▶ [Task item]:
With pictures left out, please repeat word for word the lines from the one containing "Screen dimensions: 1024x576" through the end of the records.

[Dataset items]
--

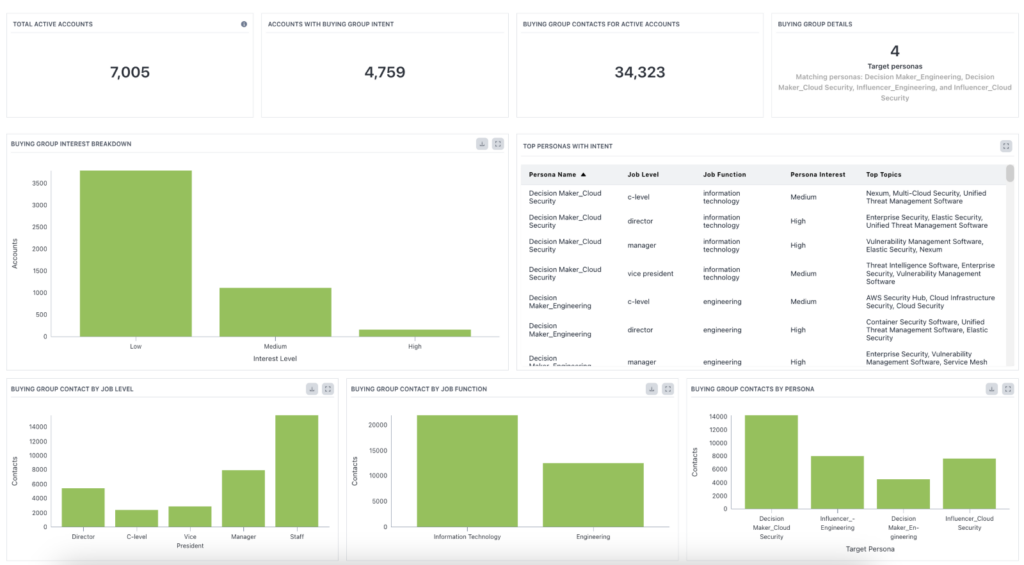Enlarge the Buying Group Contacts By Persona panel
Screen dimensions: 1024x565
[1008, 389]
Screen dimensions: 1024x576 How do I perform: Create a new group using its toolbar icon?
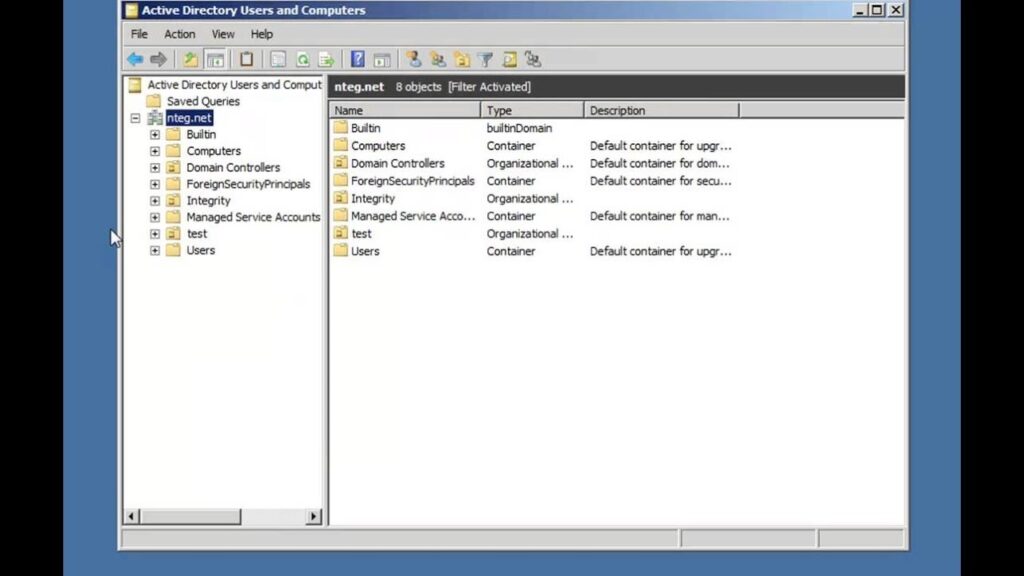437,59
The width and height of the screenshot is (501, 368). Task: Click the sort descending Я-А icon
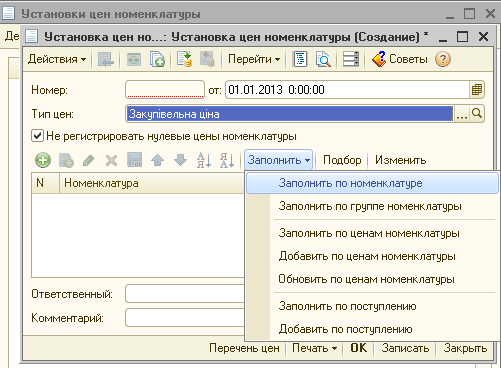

--

▶ [Answer area]:
Screen dimensions: 1024x576 How do I perform: Create a new group using its toolbar icon?
437,59
The width and height of the screenshot is (501, 368). Task: Click the sort descending Я-А icon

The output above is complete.